Your task – Which lines in the rows below contain the word "Instruction"? Pull out each of them in full.

# # #

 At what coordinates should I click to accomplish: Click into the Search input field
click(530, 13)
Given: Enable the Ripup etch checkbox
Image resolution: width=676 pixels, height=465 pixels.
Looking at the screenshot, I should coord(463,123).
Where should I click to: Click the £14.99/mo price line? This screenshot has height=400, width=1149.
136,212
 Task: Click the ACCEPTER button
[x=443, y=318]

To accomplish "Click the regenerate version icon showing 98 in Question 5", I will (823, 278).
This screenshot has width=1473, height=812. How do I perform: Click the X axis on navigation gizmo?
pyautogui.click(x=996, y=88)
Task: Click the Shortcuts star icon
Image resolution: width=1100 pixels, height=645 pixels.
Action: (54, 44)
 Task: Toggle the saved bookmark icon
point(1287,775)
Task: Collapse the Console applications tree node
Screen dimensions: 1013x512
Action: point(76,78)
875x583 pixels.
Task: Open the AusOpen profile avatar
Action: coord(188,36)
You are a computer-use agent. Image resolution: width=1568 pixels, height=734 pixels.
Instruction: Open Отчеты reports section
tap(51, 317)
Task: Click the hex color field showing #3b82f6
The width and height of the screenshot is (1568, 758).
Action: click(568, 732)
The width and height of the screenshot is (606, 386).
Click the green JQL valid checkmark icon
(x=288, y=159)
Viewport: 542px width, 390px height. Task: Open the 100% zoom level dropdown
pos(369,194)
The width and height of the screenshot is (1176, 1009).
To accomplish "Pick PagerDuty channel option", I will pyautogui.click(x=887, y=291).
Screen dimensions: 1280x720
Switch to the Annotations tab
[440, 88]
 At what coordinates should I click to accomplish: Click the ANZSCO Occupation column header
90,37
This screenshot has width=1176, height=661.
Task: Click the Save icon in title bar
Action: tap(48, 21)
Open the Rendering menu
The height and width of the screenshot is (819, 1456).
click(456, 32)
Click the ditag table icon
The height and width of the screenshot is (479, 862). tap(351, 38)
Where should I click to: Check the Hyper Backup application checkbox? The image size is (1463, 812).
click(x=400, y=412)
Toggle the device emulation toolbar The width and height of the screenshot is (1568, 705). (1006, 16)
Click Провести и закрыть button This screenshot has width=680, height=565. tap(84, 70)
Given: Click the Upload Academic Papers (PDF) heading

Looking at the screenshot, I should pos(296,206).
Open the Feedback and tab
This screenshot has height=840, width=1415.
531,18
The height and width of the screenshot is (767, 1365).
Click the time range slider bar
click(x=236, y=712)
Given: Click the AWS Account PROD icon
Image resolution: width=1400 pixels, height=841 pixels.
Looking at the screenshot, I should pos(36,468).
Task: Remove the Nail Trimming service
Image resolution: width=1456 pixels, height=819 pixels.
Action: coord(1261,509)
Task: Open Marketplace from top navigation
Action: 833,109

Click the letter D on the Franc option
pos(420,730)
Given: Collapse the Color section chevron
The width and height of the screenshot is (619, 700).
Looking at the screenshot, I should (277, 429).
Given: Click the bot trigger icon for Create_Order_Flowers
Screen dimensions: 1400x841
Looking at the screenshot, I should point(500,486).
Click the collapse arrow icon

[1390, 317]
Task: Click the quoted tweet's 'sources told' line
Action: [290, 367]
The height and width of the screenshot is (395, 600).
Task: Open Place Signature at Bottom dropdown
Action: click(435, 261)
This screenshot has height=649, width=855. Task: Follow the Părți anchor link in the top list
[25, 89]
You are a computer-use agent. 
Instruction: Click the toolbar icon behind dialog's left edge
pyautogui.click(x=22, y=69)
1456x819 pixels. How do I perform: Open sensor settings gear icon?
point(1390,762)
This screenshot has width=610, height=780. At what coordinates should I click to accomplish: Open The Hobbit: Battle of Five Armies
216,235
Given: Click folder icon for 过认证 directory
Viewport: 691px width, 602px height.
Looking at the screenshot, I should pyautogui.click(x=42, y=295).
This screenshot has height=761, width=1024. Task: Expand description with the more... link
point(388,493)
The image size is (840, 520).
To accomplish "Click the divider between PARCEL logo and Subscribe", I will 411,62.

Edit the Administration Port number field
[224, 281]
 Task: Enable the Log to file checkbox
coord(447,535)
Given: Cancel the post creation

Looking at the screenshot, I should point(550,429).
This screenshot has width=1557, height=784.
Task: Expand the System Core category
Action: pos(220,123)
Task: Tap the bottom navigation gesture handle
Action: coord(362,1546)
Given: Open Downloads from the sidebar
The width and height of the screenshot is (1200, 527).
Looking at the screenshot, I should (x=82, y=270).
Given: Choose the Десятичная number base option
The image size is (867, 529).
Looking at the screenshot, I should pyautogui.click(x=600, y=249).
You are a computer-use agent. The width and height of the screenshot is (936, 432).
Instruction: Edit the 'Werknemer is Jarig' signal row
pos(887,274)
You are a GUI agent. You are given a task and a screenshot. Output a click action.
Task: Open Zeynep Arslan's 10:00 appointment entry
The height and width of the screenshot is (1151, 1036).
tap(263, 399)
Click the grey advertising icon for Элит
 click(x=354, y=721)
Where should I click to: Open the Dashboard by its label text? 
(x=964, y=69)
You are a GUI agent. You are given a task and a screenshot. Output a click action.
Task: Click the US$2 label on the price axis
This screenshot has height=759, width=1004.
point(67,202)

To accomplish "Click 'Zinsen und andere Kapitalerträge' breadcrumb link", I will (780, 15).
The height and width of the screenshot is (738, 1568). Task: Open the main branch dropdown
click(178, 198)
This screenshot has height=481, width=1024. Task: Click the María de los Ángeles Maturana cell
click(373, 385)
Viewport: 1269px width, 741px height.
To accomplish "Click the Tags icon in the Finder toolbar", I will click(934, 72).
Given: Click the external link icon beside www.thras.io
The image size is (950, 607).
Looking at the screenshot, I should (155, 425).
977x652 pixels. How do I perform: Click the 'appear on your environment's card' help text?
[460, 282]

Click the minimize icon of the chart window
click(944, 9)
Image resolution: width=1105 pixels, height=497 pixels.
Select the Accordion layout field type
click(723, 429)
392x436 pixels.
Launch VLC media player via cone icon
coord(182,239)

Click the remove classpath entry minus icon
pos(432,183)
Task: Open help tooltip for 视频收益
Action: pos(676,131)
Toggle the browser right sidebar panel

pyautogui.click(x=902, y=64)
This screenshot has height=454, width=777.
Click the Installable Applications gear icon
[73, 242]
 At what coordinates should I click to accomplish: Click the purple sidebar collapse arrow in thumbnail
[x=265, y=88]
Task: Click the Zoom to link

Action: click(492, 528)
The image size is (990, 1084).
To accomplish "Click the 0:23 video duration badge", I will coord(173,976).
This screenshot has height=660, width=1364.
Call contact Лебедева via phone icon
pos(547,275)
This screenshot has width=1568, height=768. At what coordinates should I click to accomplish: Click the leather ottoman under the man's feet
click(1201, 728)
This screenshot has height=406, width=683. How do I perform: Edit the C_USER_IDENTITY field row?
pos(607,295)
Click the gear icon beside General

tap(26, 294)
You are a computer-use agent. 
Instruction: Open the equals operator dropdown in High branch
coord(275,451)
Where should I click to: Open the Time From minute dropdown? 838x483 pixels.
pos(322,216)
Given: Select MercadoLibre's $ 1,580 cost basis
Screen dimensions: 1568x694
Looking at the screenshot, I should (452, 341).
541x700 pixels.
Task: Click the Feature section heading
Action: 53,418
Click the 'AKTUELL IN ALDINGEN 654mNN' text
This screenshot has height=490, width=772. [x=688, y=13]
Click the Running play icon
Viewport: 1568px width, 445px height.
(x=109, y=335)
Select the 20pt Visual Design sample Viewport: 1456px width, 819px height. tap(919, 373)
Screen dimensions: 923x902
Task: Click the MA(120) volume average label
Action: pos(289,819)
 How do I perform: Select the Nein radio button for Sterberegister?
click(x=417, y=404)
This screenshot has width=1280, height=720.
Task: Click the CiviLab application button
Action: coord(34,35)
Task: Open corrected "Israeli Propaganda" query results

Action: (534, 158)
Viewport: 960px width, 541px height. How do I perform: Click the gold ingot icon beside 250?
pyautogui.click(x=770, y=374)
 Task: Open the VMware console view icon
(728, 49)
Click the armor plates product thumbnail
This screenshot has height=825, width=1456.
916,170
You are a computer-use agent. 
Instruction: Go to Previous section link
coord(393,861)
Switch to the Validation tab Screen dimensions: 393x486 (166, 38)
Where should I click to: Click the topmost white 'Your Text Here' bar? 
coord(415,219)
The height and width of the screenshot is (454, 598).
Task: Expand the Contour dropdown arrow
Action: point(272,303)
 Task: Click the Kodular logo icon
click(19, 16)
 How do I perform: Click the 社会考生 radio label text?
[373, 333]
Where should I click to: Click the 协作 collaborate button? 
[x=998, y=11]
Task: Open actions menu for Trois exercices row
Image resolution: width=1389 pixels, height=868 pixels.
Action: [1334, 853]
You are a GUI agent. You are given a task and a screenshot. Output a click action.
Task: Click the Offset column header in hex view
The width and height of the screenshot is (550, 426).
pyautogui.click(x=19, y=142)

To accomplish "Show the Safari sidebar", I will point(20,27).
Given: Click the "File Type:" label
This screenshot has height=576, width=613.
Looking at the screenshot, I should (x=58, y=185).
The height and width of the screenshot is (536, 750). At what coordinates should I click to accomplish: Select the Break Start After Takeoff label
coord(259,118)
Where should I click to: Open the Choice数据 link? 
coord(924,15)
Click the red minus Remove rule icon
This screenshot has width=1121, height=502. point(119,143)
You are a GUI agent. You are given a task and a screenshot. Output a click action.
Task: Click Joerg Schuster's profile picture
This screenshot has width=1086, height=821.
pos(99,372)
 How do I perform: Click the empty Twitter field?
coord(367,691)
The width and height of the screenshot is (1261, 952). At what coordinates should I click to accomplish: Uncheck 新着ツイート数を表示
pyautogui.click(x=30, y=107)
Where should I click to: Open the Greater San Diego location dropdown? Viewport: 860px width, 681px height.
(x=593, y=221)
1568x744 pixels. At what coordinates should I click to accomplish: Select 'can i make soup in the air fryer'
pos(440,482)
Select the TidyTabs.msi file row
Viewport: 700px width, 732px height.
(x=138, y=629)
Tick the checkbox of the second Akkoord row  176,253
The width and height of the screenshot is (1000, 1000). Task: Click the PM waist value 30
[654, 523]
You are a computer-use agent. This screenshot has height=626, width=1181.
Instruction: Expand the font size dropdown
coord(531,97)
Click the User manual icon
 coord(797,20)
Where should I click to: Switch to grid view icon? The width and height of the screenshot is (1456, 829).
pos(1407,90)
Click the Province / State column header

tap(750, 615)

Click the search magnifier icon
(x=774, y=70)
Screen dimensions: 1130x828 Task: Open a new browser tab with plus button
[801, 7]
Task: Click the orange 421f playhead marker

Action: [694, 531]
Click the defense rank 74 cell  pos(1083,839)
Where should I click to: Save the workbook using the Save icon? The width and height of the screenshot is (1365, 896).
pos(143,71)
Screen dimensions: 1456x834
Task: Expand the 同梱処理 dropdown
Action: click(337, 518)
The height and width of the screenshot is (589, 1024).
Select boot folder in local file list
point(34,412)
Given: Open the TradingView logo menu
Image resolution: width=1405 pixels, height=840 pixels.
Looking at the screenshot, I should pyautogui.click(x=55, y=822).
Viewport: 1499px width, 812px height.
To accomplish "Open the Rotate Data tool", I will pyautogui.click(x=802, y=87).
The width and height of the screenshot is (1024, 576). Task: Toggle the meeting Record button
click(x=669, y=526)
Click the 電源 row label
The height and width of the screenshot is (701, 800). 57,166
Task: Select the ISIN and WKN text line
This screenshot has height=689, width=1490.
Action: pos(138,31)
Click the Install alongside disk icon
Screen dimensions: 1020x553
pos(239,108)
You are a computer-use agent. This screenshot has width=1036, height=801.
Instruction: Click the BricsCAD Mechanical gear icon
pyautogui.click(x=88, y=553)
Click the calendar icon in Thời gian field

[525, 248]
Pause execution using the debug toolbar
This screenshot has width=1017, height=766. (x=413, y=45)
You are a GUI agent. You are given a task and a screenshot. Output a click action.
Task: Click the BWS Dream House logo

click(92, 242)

# # #

Worked answer –
Instruction: Open Отчеты reports section
Instruction: Click the toolbar icon behind dialog's left edge
Instruction: Edit the 'Werknemer is Jarig' signal row
Instruction: Open the equals operator dropdown in High branch
Instruction: Go to Previous section link
Instruction: Expand the font size dropdown
Instruction: Click the BricsCAD Mechanical gear icon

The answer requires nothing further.